EXERCISE DETAILS
Which lines in the records below contain the word "Click"? Copy each of those lines in full.

RECORDS SHOWN
....
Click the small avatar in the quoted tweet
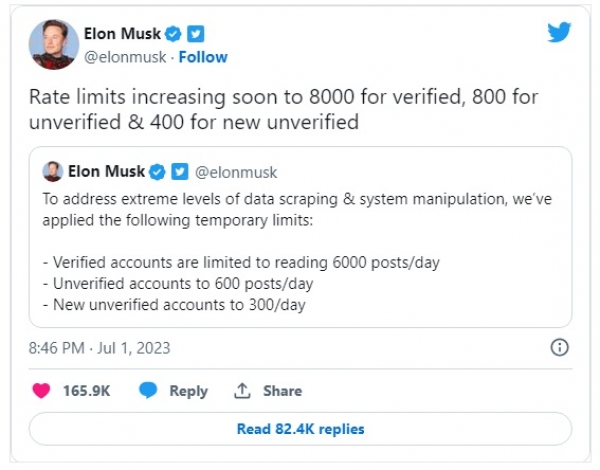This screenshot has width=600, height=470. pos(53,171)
....
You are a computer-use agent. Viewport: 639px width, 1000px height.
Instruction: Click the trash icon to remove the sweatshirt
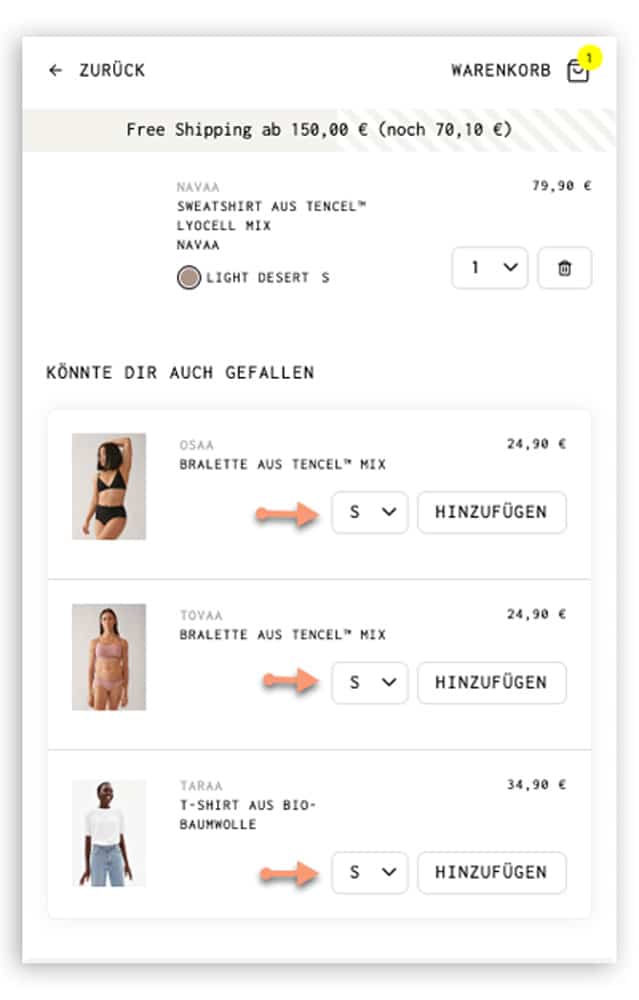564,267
....
TASK SOLUTION
Click the small avatar in the quoted tweet
Instruction: Click the trash icon to remove the sweatshirt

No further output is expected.